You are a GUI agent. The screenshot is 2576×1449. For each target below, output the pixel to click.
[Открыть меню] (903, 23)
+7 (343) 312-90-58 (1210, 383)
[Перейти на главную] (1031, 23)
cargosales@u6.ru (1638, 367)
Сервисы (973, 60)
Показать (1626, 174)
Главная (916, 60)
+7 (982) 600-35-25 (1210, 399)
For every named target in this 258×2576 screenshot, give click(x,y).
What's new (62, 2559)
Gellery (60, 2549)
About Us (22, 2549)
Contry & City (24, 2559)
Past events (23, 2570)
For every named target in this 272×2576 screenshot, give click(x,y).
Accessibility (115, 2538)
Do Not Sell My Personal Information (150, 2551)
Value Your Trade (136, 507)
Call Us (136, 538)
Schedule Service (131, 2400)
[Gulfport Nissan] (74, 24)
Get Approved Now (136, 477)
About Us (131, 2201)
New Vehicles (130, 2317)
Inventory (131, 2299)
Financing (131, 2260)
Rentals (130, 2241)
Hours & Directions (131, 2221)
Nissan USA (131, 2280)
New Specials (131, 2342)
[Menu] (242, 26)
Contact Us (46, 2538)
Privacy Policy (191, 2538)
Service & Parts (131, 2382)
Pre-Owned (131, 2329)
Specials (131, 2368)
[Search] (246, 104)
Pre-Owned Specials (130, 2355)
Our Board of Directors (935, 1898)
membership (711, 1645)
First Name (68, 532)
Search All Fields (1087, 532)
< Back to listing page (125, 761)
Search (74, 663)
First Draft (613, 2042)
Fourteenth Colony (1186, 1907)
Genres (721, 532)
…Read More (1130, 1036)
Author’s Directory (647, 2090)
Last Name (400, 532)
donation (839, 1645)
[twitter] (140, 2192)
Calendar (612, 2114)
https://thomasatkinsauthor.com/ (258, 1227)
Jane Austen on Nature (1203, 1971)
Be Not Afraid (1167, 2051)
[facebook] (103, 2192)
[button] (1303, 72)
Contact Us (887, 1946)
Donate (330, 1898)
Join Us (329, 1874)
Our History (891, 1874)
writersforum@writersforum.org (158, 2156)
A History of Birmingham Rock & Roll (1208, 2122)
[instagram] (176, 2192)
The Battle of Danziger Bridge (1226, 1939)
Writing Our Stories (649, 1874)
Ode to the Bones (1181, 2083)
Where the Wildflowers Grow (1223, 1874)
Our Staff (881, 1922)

- - -

Could you retype every line of the data exactly?

You are a GUI agent. The screenshot is 2576×1449. For each target below, output the pixel to click.
[Открыть меню] (903, 23)
+7 (343) 312-90-58 (1210, 383)
[Перейти на главную] (1031, 23)
cargosales@u6.ru (1638, 367)
Сервисы (973, 60)
Показать (1626, 174)
Главная (916, 60)
+7 (982) 600-35-25 (1210, 399)
For every named target in this 258×2576 screenshot, give click(x,y).
What's new (62, 2559)
Gellery (60, 2549)
About Us (22, 2549)
Contry & City (24, 2559)
Past events (23, 2570)
For every named target in this 272×2576 screenshot, give click(x,y).
Accessibility (115, 2538)
Do Not Sell My Personal Information (150, 2551)
Value Your Trade (136, 507)
Call Us (136, 538)
Schedule Service (131, 2400)
[Gulfport Nissan] (74, 24)
Get Approved Now (136, 477)
About Us (131, 2201)
New Vehicles (130, 2317)
Inventory (131, 2299)
Financing (131, 2260)
Rentals (130, 2241)
Hours & Directions (131, 2221)
Nissan USA (131, 2280)
New Specials (131, 2342)
[Menu] (242, 26)
Contact Us (46, 2538)
Privacy Policy (191, 2538)
Service & Parts (131, 2382)
Pre-Owned (131, 2329)
Specials (131, 2368)
[Search] (246, 104)
Pre-Owned Specials (130, 2355)
Our Board of Directors (935, 1898)
membership (711, 1645)
First Name (68, 532)
Search All Fields (1087, 532)
< Back to listing page (125, 761)
Search (74, 663)
First Draft (613, 2042)
Fourteenth Colony (1186, 1907)
Genres (721, 532)
…Read More (1130, 1036)
Author’s Directory (647, 2090)
Last Name (400, 532)
donation (839, 1645)
[twitter] (140, 2192)
Calendar (612, 2114)
https://thomasatkinsauthor.com/ (258, 1227)
Jane Austen on Nature (1203, 1971)
Be Not Afraid (1167, 2051)
[facebook] (103, 2192)
[button] (1303, 72)
Contact Us (887, 1946)
Donate (330, 1898)
Join Us (329, 1874)
Our History (891, 1874)
writersforum@writersforum.org (158, 2156)
A History of Birmingham Rock & Roll (1208, 2122)
[instagram] (176, 2192)
The Battle of Danziger Bridge (1226, 1939)
Writing Our Stories (649, 1874)
Ode to the Bones (1181, 2083)
Where the Wildflowers Grow (1223, 1874)
Our Staff (881, 1922)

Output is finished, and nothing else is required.